:: Arbeitsauftrag ::
Gib den Abschnitt aus dem Text zur Leipziger Buchmesse wortgetreu aus, beginnend bei „Die Gretchenfrage: Inwieweit“ und endend bei „erreicht werden kann.“.

─── Übungstext

Zille: Auf dem Messegelände brauchen wir mehr Zeit für Hygiene-Maßnahmen, mehr Personal, zugleich haben wir entschieden, in der Regel keine Veranstaltungen an den Ständen zu ermöglichen – all das wird zu einer Halbierung der Slots für Veranstaltungen führen. Für die Verlage bedeutet das, dass sie sich sehr konzentrieren müssen, was sie wirklich im Gepäck nach Leipzig mitbringen. Was unser Lesefest „Leipzig liest“ in der Stadt betrifft, evaluieren wir gerade, welche Orte unter Corona-Bedingungen bespielbar sind. Wir brauchen Orte, die ein Hygiene-Konzept haben und das auch umsetzen können. Viele unserer Partner haben uns bereits signalisiert, dass sie strengen Standards genügen – und unbedingt dabei sein wollen. Gleichzeitig suchen wir nach Orten, an denen Veranstaltungen unter freiem Himmel möglich sind – das reicht vom Open-Air-Kino in der Feinkost über den Biergarten von Ilses Erika bis zum großartigen Garten des Literaturhauses.

Das Herz der Messe schlägt bei der Verleihung der großen Preise – wird es die in physischer Form geben?

Zille: Der Leipziger Buchpreis zur Europäischen Verständigung 2021 wird zur Messeeröffnung am Abend des 26. Mai an den britischen Essayisten, Schriftsteller und Fotografen Johny Pitts für sein Buch „Afropäisch. Eine Reise durch das schwarze Europa“ (Suhrkamp) verliehen – und zwar live. Die Laudatio hält die Lektorin, Verlegerin und Literaturagentin Elisabeth Ruge. Im Rahmen des Festaktes wird auch László Földényi, der Preisträger von 2020, nachträglich geehrt. Die feierliche Bekanntgabe und Verleihung des Preises der Leipziger Buchmesse findet diesmal am Messefreitag, 28. Mai, zur üblichen Zeit um 16 Uhr statt – in der Kongresshalle am Zoo.

Die Gretchenfrage: Inwieweit wird sich das Publikum mobilisieren lassen? 2019 kamen 210.000 Besucher…

Zille: Nach dem von September bis Anfang Oktober gültigem Hygiene-Konzept könnten wir die Hälfte der Besucher, die wir bislang auf dem Messegelände hatten, zulassen. Das sind rund 100.000, pro Tag 25.000. Wenn es eine physische Messe geben kann, sind wir überzeugt, dass man diese Besucherzahl gut verkraften kann. Wir setzen auf die Strahlkraft unseres Programms, der Autorinnen und Autoren, und sind uns sicher, dass diese Zahl erreicht werden kann.

──────
─── Gespeicherte Daten

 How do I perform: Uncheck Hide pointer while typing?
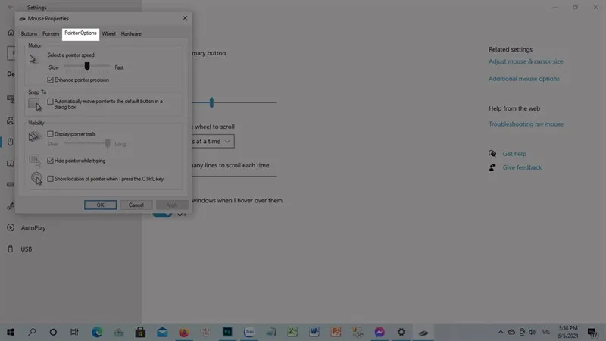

──────

:: Musterlösung ::
Die Gretchenfrage: Inwieweit wird sich das Publikum mobilisieren lassen? 2019 kamen 210.000 Besucher…

Zille: Nach dem von September bis Anfang Oktober gültigem Hygiene-Konzept könnten wir die Hälfte der Besucher, die wir bislang auf dem Messegelände hatten, zulassen. Das sind rund 100.000, pro Tag 25.000. Wenn es eine physische Messe geben kann, sind wir überzeugt, dass man diese Besucherzahl gut verkraften kann. Wir setzen auf die Strahlkraft unseres Programms, der Autorinnen und Autoren, und sind uns sicher, dass diese Zahl erreicht werden kann.